Executive Summary
LiveRamp is a publicly-traded identity resolution and data connectivity platform (NYSE: RAMP), formerly Acxiom, headquartered in San Francisco. As a core infrastructure provider enabling cross-device identity matching and audience targeting across 92% of the advertising ecosystem, LiveRamp occupies a central position in the ad-tech supply chain. Critical finding: LiveRamp deploys Clearbit (a competitor identity resolution vendor) and Criteo (retargeting) on their own website, with 10 vendors firing pre-consent. This represents a significant gap between their stated "consumer privacy is a priority" position and observable runtime behavior. An identity resolution company using rival identity resolution on their own visitors raises serious questions about data practices.
Revenue Threat Profile
4 COLLAPSE VECTORSHow this vendor creates financial exposure.
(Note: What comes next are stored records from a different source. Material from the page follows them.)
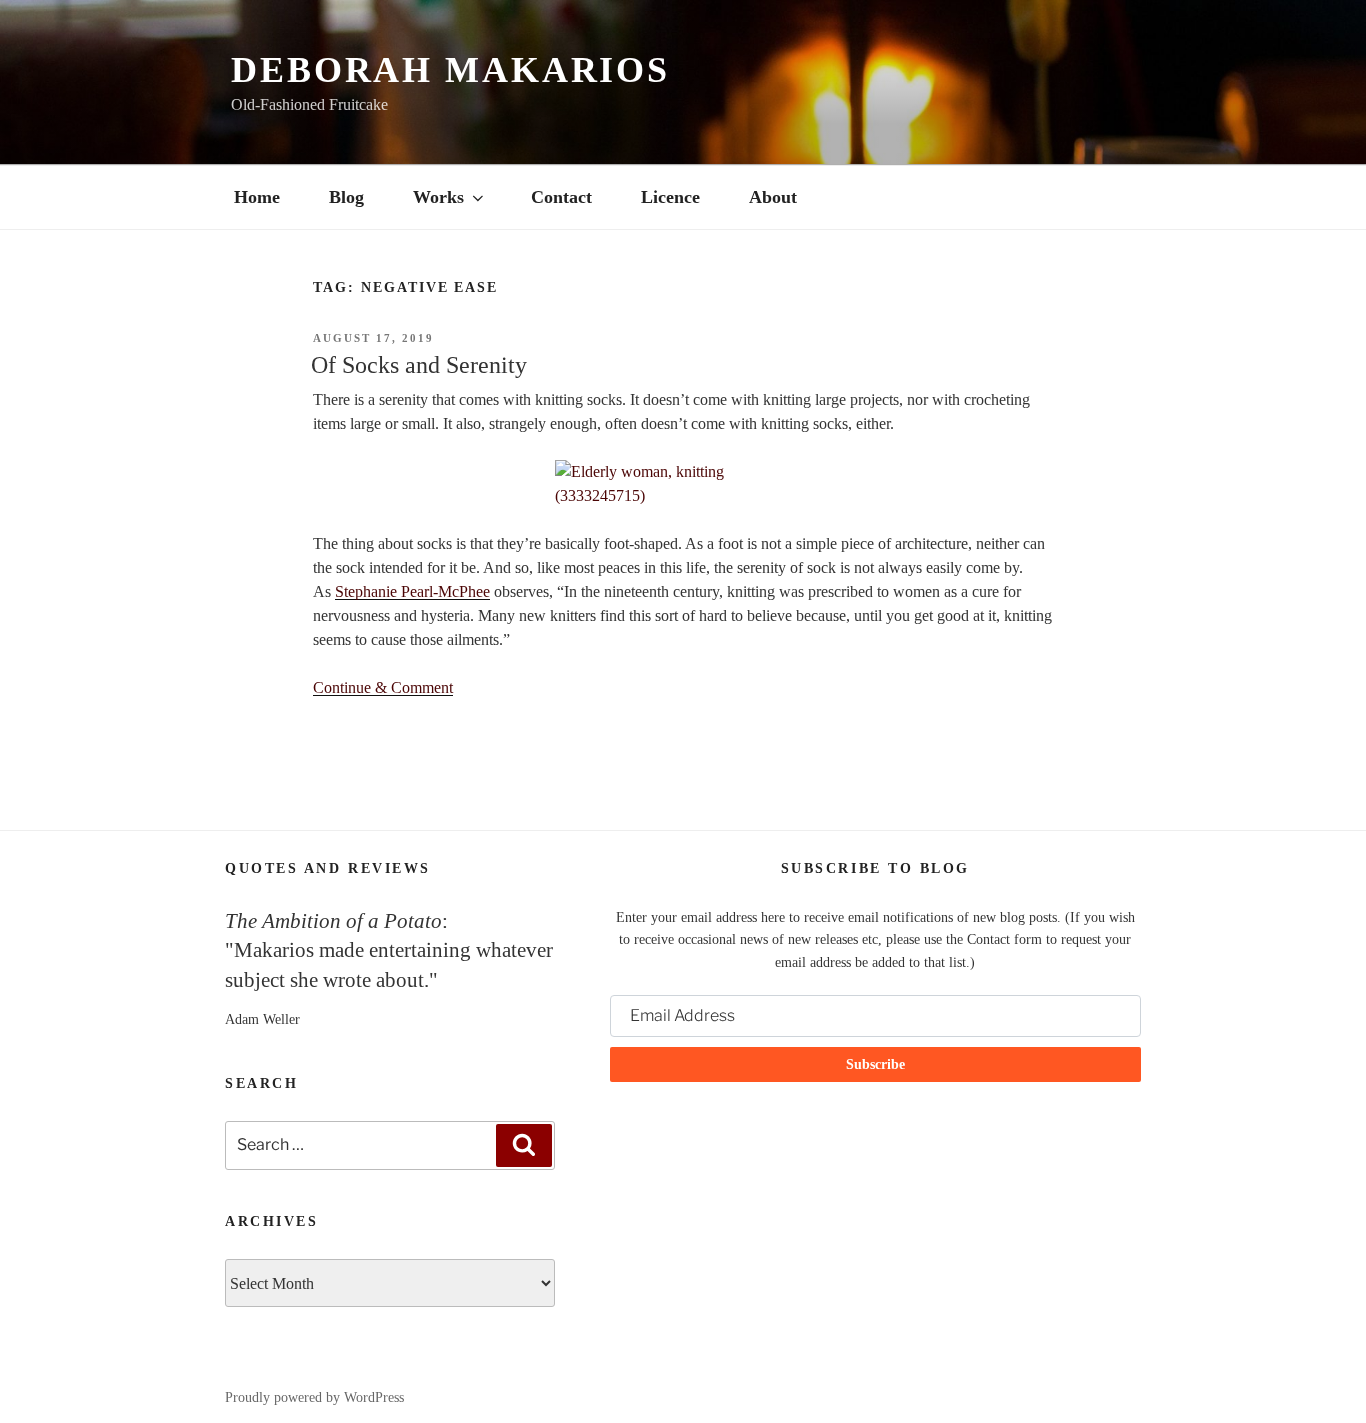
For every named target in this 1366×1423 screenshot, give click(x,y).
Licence (670, 197)
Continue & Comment (383, 687)
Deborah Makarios (450, 70)
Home (257, 197)
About (773, 197)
Each score (0-100) reflects observed runtime behavior and documented business practices.
CAC Subsidization
LiveRamp sits at the heart of marketing measurement infrastructure - their identity graph connects first-party data to advertising platforms. When their own measurement practices include undisclosed vendors, it raises questions about data leakage to competitors and corrupted attribution chains. Using Clearbit on their own site means visitor intelligence potentially flows to a competing identity vendor.
Signal Corruption
As a data connectivity platform that enables audience sharing across 600+ advertisers, LiveRamp has extensive visibility into demand signals. Their use of Clearbit (owned by HubSpot) on their own site potentially exposes intent data about prospective customers to a competitor ecosystem. Marketers evaluating LiveRamp are being identified and potentially retargeted by competing platforms.
Legal Tail Risk
LiveRamp processes identity data at massive scale. The disconnect between their compliance certifications (SOC2, GDPR, CCPA) and pre-consent tracking behavior on their own properties creates regulatory exposure for customers who rely on LiveRamps stated compliance posture. If LiveRamp cannot maintain compliant behavior on properties they control, questions arise about their data handling for customer data.
GTM Attack Surface
LiveRamp claims SOC2 Type II, GDPR, and CCPA compliance while operating a website that fires 10 vendors pre-consent including identity resolution and retargeting. This creates consent divergence - users who reject tracking via their Ketch CMP may still have data captured by pre-consent vendors. The subprocessor list discloses only 5 infrastructure vendors while runtime shows 21+ third parties receiving data.